HedgeFundSentimentChart

When looking at the institutional investors followed by Insider Monkey, Warren Buffett’s Berkshire Hathaway has the most valuable position in American Express Company (NYSE:AXP), worth close to $9.71 billion, corresponding to 7.5% of its total 13F portfolio. The second most bullish fund manager is Fisher Asset Management, led by Ken Fisher, holding a $674.5 million position. Some other hedge funds and institutional investors that hold long positions contain Robert Rodriguez and Steven Romick’s First Pacific Advisors LLC, Lee Ainslie’s Maverick Capital, and Andrew Feldstein and Stephen Siderow’s Blue Mountain Capital.

As aggregate interest increased, some big names have been driving this bullishness. Citadel Investment Group, managed by Ken Griffin, established the biggest call position in American Express Company (NYSE:AXP). Citadel Investment Group had $42.6 million invested in the position at the end of the quarter. Gregg Moskowitz’s Interval Partners also initiated a $15.4 million position during the quarter. The other funds with new positions in the stock are John Overdeck and David Siegel’s Two Sigma Advisors and Charles Lemonides’s Valueworks LLC.

Let’s check out hedge fund activity in other stocks – not necessarily in the same industry as American Express Company (NYSE:AXP) but similarly valued. These stocks are Abbott Laboratories (NYSE:ABT), Occidental Petroleum Corporation (NYSE:OXY), Rio Tinto plc (ADR) (NYSE:RIO), and E I Du Pont De Nemours And Co (NYSE:DD). This group of stocks’ market values are similar to AXP’s market value.
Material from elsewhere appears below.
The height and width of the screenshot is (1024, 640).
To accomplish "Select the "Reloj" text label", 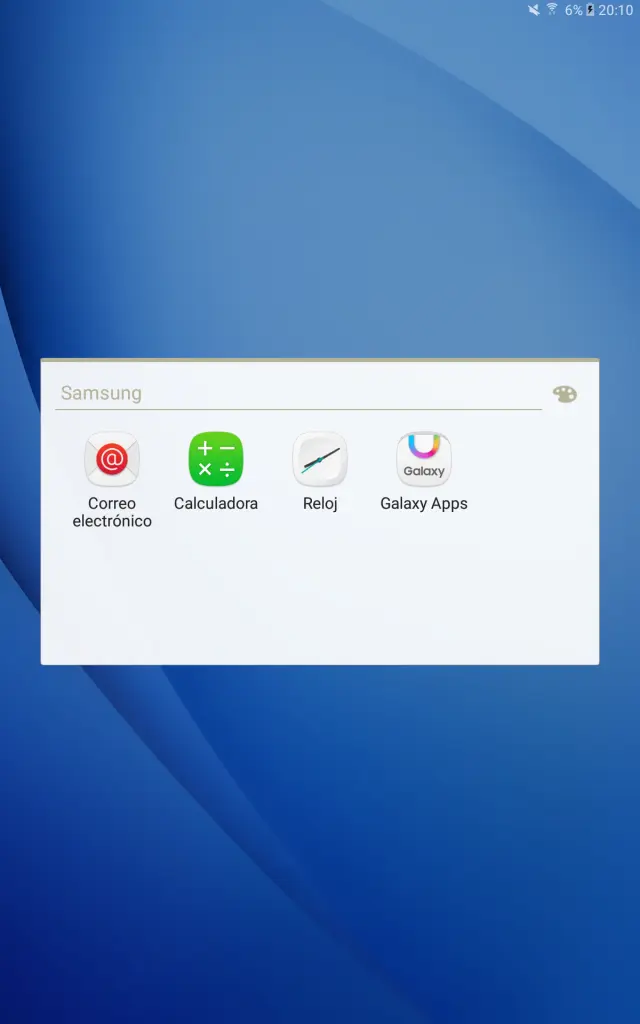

Ticker No of HFs with positions Total Value of HF Positions (x1000) Change in HF Position
ABT 52 1816762 5
OXY 40 1044119 2
RIO 18 394224 -3
DD 36 3461781 0

As you can see these stocks had an average of 36.5 hedge funds with bullish positions and the average amount invested in these stocks was $1.68 billion. That figure was $12.34 billion in AXP’s case. Abbott Laboratories (NYSE:ABT) is the most popular stock in this table. On the other hand Rio Tinto plc (ADR) (NYSE:RIO) is the least popular one with only 18 bullish hedge fund positions. American Express Company (NYSE:AXP) is not the most popular stock in this group but hedge fund interest is still above average, and thanks to Warren Buffett’s huge position, it also has a ton of money invested in it. This is a slightly positive signal and makes American Express a decent candidate to consider a long position in.